* _HOW TO COMPLETE THIS TASK_: Where does the word "Epson" show up in the records? Copy every line that holds it.
·····
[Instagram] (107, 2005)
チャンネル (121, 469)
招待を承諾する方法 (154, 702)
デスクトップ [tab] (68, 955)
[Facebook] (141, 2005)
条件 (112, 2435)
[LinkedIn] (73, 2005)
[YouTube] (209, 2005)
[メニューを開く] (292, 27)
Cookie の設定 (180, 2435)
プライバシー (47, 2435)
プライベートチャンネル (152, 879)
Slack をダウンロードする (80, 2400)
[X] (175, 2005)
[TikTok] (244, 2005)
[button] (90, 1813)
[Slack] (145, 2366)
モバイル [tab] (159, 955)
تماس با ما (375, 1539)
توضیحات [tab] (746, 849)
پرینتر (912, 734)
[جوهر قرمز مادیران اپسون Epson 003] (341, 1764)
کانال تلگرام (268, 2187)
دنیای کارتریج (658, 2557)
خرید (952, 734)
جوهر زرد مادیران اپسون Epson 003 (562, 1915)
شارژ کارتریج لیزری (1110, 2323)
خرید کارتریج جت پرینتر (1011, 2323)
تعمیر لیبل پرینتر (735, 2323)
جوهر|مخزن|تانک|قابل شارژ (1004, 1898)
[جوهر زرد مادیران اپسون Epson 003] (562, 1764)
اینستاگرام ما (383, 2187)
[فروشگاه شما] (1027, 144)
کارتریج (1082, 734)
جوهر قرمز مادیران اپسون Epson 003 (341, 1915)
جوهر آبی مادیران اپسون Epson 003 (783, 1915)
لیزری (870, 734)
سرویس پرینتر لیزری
·····
* _ANSWER TO THIS TASK_:
[جوهر قرمز مادیران اپسون Epson 003] (341, 1764)
جوهر زرد مادیران اپسون Epson 003 (562, 1915)
[جوهر زرد مادیران اپسون Epson 003] (562, 1764)
جوهر قرمز مادیران اپسون Epson 003 (341, 1915)
جوهر آبی مادیران اپسون Epson 003 (783, 1915)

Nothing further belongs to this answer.